> _TASK PROMPT_:
All the data should come back exactly as it was given.

> _SOURCE MATERIAL_:

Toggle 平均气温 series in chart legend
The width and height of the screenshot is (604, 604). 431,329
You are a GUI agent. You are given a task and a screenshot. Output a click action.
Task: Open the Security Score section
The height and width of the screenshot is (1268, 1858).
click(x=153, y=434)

> _ANSWER TO THE PROBLEM_:
Toggle 平均气温 series in chart legend
The width and height of the screenshot is (604, 604). 431,329
You are a GUI agent. You are given a task and a screenshot. Output a click action.
Task: Open the Security Score section
The height and width of the screenshot is (1268, 1858).
click(x=153, y=434)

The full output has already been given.